Protective role of IgA1 glycans against IgA1 self-aggregation and adhesion to extracellular matrix proteins.

The aim of this study was to investigate the role of carbohydrate moieties attached to IgA1 hinge region in IgA1 self-aggregation and adhesion to extracellular matrix (ECM) proteins previously reported in IgA nephropathy. Serum IgA1 samples isolated from healthy individuals were digested with neuraminidase (NA), NA + beta-galactosidase, and NA + beta-galactosidase + alpha-N-acetylgalactosaminidase to remove the carbohydrates from the hinge region and were named asialo, agalacto, and naked IgA1, respectively. First, polyacrylamide gel electrophoresis was performed under the native condition, and consequently, a broad band indicating IgA1 self-aggregation was clearly observed in asialo, agalacto, and naked IgA1, but not in native IgA1. However, the broad band disappeared in sodium dodecyl sulfate-polyacrylamide gel electrophoresis under the nonreducing condition. Second, it was shown that IgA1 adhesion activities to type IV collagen, fibronectin, and laminin were significantly higher in asialo, agalacto, and naked IgA1 than in native IgA1, using enzyme-linked immunosorbent assay (asialo, agalacto, and naked versus native: P < 0.01). In addition, agalacto IgA1 had the highest affinity for all of the ECM proteins among the deglycosylated IgA1 (agalacto versus asialo and naked, P < 0.05).
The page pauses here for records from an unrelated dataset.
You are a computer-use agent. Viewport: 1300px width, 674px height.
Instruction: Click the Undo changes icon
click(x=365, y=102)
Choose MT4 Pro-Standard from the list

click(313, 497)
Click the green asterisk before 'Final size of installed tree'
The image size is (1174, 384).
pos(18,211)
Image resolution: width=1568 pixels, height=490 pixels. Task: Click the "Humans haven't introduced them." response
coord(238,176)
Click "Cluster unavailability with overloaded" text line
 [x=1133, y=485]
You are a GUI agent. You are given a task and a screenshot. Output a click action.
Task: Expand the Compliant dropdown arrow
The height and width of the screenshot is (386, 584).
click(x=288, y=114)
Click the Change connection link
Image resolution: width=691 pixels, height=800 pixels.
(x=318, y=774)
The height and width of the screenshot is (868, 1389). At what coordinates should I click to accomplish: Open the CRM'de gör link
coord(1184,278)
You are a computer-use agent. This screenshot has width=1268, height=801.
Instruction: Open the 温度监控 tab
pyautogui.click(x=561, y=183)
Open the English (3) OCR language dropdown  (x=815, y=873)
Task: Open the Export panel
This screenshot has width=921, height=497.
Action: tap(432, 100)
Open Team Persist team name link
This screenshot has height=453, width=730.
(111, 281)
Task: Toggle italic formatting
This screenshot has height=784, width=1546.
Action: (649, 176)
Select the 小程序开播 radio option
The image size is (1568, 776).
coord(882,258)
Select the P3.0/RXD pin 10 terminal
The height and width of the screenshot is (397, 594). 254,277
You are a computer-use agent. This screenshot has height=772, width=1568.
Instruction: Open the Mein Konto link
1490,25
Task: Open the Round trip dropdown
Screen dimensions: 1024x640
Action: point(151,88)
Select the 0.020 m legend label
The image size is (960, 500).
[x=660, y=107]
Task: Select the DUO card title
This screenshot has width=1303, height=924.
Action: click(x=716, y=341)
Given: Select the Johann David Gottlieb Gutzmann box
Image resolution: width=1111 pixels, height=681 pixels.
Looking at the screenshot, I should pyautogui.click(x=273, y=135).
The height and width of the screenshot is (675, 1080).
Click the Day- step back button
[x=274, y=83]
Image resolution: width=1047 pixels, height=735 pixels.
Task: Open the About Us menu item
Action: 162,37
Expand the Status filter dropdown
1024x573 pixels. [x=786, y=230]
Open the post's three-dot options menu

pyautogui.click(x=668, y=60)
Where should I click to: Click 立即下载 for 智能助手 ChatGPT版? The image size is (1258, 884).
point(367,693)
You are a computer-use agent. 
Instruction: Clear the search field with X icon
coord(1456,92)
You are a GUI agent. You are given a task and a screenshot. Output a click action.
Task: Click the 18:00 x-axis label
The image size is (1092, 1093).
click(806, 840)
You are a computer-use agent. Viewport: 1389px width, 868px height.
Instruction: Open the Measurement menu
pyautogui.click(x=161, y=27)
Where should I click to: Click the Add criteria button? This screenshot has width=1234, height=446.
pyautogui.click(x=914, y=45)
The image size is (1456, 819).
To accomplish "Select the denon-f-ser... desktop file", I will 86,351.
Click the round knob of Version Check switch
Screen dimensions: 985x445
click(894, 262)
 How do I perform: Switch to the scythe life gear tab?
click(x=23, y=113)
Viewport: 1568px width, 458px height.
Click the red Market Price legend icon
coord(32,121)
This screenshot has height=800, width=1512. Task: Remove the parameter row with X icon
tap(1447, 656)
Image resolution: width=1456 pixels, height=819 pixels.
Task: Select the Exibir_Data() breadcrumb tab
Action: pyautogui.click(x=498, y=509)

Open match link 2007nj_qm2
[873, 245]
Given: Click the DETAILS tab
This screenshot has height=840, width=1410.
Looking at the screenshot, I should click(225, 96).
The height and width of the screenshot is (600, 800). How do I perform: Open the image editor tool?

These results indicated that the removal of carbohydrates from the IgA1 molecule resulted in noncovalent self-aggregation and a significant increase in adhesion to the ECM proteins. It was therefore suggested that the IgA1 glycans played a protective role against aggregation and adhesion and that the underglycosylation of the IgA1 molecule found in IgA nephropathy could be involved in the nonimmunologic glomerular accumulation of IgA1.